L'ancienne captive et son père s'éloignèrent de ce campement maudit. N'ayant plus rien à faire ici, Clelia rappela son cousin et sa belle-sœur afin de rentrer. Achille allait faire de même quand une voix retentit, les appelant. Clelia s'immobilisa d'abord avant de se retourner lentement. Agamemnon leur faisait face et il pointait un doigt vers la princesse troyenne.

- C'est par votre faute si je suis réduit à rendre ma captive, asséna-t-il. Je mérite un dédommagement pour l'outrage que j'ai subi. Donne-moi cette fille.

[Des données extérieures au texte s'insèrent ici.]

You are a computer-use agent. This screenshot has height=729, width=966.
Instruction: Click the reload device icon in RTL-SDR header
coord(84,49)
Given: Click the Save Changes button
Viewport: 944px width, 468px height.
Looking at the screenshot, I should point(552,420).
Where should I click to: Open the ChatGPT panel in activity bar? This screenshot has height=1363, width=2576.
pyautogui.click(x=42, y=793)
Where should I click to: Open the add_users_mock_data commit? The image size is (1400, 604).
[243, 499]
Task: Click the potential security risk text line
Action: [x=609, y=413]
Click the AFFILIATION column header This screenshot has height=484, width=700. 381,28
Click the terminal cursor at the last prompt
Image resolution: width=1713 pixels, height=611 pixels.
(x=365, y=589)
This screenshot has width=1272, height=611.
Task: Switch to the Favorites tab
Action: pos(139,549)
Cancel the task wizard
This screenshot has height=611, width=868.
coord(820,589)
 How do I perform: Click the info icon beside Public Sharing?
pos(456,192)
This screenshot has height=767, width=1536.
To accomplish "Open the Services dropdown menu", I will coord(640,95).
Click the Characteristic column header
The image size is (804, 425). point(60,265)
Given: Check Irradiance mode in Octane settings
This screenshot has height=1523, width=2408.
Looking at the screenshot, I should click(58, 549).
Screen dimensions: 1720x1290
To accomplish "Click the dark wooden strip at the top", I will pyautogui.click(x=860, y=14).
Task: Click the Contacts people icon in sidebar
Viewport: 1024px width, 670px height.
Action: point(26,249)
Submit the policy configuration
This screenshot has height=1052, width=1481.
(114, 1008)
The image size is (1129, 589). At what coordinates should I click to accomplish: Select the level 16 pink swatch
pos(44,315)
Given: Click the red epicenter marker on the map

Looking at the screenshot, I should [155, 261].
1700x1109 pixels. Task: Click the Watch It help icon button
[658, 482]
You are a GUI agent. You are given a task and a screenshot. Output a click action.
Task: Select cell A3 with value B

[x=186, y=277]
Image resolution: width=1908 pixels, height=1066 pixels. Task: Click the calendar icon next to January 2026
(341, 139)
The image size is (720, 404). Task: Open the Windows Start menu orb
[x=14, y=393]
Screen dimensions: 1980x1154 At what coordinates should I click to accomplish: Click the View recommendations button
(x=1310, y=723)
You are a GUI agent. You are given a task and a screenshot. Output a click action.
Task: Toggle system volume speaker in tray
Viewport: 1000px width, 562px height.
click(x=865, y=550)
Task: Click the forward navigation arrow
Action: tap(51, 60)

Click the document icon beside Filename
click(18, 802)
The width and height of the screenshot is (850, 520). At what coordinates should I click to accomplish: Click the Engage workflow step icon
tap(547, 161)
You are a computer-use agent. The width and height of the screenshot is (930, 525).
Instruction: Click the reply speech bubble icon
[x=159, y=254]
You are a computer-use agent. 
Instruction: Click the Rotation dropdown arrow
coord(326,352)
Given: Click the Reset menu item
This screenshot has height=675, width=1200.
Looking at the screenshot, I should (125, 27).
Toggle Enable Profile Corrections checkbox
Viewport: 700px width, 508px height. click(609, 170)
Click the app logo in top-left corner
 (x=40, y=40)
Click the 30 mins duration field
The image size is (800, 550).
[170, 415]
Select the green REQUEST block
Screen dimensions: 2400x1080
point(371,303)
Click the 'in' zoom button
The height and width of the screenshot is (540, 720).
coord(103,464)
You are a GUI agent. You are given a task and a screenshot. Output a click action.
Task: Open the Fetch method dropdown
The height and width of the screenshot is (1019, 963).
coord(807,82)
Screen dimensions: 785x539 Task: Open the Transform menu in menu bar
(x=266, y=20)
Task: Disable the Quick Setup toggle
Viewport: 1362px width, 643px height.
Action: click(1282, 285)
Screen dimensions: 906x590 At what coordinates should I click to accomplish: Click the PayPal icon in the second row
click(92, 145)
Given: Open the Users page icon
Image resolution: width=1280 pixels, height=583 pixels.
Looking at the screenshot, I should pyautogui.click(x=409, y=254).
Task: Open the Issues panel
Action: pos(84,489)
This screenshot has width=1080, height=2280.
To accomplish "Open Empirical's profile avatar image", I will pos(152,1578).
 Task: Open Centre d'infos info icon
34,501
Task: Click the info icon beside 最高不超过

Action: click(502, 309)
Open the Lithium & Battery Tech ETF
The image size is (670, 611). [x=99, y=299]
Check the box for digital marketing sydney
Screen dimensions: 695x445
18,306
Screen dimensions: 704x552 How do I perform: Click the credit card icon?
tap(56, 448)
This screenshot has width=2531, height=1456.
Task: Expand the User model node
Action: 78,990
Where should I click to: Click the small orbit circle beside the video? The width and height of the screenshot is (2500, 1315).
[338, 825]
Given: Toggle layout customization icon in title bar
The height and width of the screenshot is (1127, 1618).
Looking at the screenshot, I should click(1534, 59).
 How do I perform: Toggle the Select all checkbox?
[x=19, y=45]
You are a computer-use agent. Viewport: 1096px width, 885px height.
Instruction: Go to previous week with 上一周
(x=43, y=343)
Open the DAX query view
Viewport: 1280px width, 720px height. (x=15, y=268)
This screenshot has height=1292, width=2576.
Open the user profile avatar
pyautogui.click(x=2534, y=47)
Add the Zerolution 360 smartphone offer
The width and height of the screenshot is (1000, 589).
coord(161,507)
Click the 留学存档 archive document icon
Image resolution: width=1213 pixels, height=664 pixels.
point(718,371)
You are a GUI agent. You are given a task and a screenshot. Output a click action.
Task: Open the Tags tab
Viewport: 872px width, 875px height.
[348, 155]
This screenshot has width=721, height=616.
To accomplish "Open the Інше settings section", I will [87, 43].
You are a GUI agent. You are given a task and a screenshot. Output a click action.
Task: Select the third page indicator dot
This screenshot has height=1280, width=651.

- Certainement pas ! s'insurgea la souveraine. Je ne te donnerai pas ce plaisir.

- Nous verrons bien.

Il fit signe à deux de ses soldats de se saisir de Thysié. Celle-ci fit plusieurs pas en arrière avant de heurter accidentellement le torse de Pistos. Elle se tourna vers lui et lui adressa un regard suppliant, pour la protéger. Mais assez vite, les soldats du mycénien s'approchaient et tendaient déjà leurs mains vers elle. Elle ferma les yeux pour ne pas les voir mais sentit bien assez vite quelqu'un se glisser derrière son dos et poser un objet froid contre son cou. Thysié les rouvrit et vit avec horreur la lame d'une dague qui la menaçait, ferme contre sa fine peau blanche. Un seul mouvement et elle risquait de se trancher la gorge. Elle tentait par tous les moyens de s'apaiser, mais elle n'y parvenait pas. Elle était effrayée.

Clelia était derrière elle, le corps tendu. Tous s'étaient figés et regardaient la pointe effilée prête à trancher le délicat cou de cygne de la fille de Priam. La pression de la lame contre sa gorge ne diminua pas. Pourtant, malgré la menace que Clelia faisait peser, Agamemnon éclata dans un rire sordide et toisa avec mépris la reine.

- Tu n'oseras jamais, Clelia, et tu es ridicule. Sois raisonnable et donne-la-moi. Avoir pour captive une princesse de Troie vaut davantage que cette misérable fille de prêtre.

La pointe se pressa contre la peau et une goutte chaude et poisseuse coula. Thysié devint plus blanche que de l'écume et menaça de s'effronder à tout moment sur le sol, terrifiée. Sur le moment, il lui sembla qu'elle ne s'en tirerait pas, de cette situation, qu'elle mourrait sans avant d'avoir revu son frère.

- Ne me tente pas, Agamemnon, je peux la tuer sous tes yeux, peu m'importe, pourvu qu'elle ne tombe pas entre tes mains.

La voix terriblement froide de Clelia lui fit peur. Thysié commençait à prier les dieux pour éviter qu'elle ne perde sa vie. Maintenant, en plus de cette goutte de sang, d'autres, plus froides coulèrent de ses tempes. Sa gorge devenait sèche et ses jambes lui parurent si fragile qu'elle se demanda comment elle arrivait à tenir encore debout.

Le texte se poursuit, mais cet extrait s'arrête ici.